All of the data that follows needs to be printed again, exactly as it reads.

== Segment start ==

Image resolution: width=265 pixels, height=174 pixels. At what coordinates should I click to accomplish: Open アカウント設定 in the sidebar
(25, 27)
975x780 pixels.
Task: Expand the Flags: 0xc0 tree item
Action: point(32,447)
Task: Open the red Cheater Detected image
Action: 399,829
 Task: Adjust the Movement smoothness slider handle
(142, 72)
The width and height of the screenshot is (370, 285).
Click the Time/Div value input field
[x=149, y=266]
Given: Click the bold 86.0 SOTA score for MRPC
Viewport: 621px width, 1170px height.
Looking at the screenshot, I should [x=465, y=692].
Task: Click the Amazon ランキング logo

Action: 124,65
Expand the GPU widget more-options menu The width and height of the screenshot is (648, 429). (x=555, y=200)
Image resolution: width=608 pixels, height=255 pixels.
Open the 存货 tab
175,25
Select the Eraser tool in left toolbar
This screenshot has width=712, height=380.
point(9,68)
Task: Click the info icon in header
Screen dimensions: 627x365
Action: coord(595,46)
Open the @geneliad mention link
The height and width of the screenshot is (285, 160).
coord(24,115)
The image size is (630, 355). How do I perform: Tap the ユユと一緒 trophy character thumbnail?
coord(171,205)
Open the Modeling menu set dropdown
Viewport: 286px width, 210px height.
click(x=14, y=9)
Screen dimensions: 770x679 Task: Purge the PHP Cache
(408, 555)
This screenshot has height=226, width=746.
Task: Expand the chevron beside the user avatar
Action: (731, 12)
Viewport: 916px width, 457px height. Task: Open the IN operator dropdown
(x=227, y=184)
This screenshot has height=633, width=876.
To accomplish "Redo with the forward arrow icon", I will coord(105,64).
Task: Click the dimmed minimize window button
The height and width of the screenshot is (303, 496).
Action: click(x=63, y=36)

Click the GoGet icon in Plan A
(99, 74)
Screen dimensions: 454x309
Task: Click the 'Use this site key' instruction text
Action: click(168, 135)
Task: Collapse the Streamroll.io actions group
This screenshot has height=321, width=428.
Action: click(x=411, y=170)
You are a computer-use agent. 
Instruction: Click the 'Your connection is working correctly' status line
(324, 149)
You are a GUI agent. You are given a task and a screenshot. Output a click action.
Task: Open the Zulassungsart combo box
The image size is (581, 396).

== Segment end ==

> [Expected answer]:
Image resolution: width=265 pixels, height=174 pixels. At what coordinates should I click to accomplish: Open アカウント設定 in the sidebar
(25, 27)
975x780 pixels.
Task: Expand the Flags: 0xc0 tree item
Action: point(32,447)
Task: Open the red Cheater Detected image
Action: 399,829
 Task: Adjust the Movement smoothness slider handle
(142, 72)
The width and height of the screenshot is (370, 285).
Click the Time/Div value input field
[x=149, y=266]
Given: Click the bold 86.0 SOTA score for MRPC
Viewport: 621px width, 1170px height.
Looking at the screenshot, I should [x=465, y=692].
Task: Click the Amazon ランキング logo

Action: 124,65
Expand the GPU widget more-options menu The width and height of the screenshot is (648, 429). (x=555, y=200)
Image resolution: width=608 pixels, height=255 pixels.
Open the 存货 tab
175,25
Select the Eraser tool in left toolbar
This screenshot has width=712, height=380.
point(9,68)
Task: Click the info icon in header
Screen dimensions: 627x365
Action: coord(595,46)
Open the @geneliad mention link
The height and width of the screenshot is (285, 160).
coord(24,115)
The image size is (630, 355). How do I perform: Tap the ユユと一緒 trophy character thumbnail?
coord(171,205)
Open the Modeling menu set dropdown
Viewport: 286px width, 210px height.
click(x=14, y=9)
Screen dimensions: 770x679 Task: Purge the PHP Cache
(408, 555)
This screenshot has height=226, width=746.
Task: Expand the chevron beside the user avatar
Action: (731, 12)
Viewport: 916px width, 457px height. Task: Open the IN operator dropdown
(x=227, y=184)
This screenshot has height=633, width=876.
To accomplish "Redo with the forward arrow icon", I will coord(105,64).
Task: Click the dimmed minimize window button
The height and width of the screenshot is (303, 496).
Action: click(x=63, y=36)

Click the GoGet icon in Plan A
(99, 74)
Screen dimensions: 454x309
Task: Click the 'Use this site key' instruction text
Action: click(168, 135)
Task: Collapse the Streamroll.io actions group
This screenshot has height=321, width=428.
Action: click(x=411, y=170)
You are a computer-use agent. 
Instruction: Click the 'Your connection is working correctly' status line
(324, 149)
You are a GUI agent. You are given a task and a screenshot. Output a click action.
Task: Open the Zulassungsart combo box
The image size is (581, 396).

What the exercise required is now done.